> _Exercise data_
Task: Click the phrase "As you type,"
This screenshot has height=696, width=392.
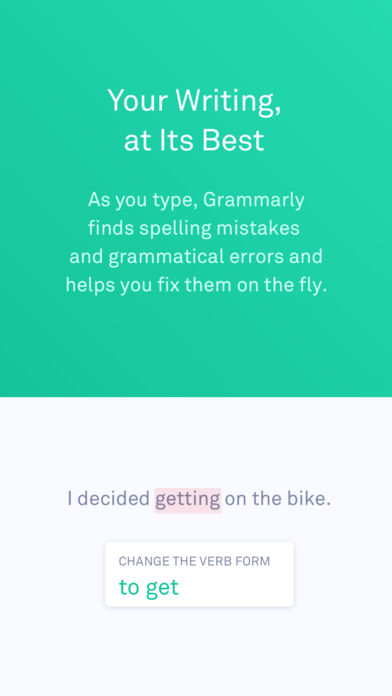Action: click(x=143, y=201)
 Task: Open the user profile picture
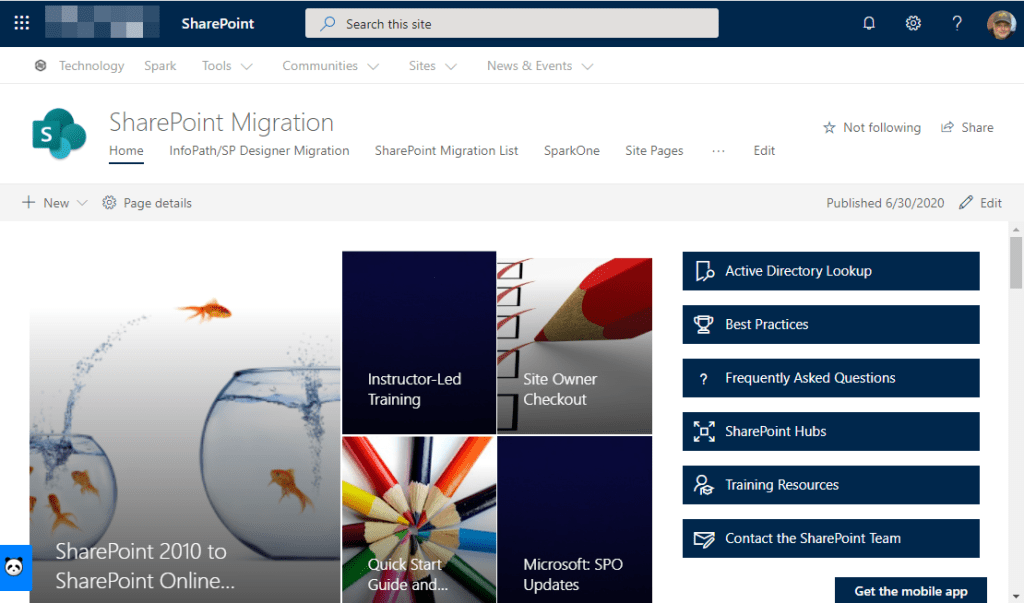[1001, 23]
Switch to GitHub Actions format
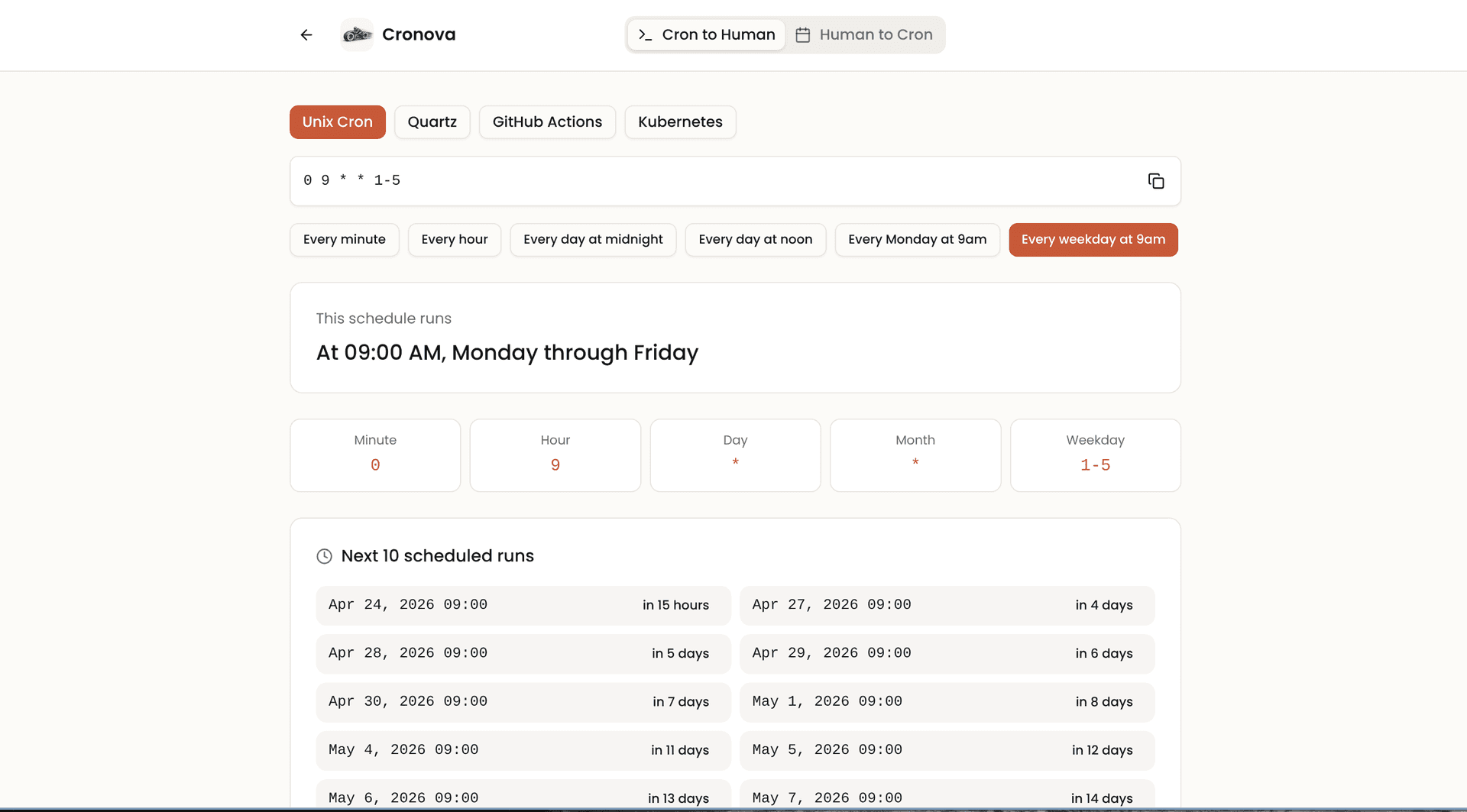Screen dimensions: 1467x812 pyautogui.click(x=547, y=122)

> _Task directions_
Everything in the entries must be written out exactly; the pictures stay out.

> _Result for this task_
Task: Click the phrase "As you type,"
This screenshot has height=696, width=392.
Action: click(x=143, y=201)
 Task: Open the user profile picture
[1001, 23]
Switch to GitHub Actions format
Screen dimensions: 1467x812 pyautogui.click(x=547, y=122)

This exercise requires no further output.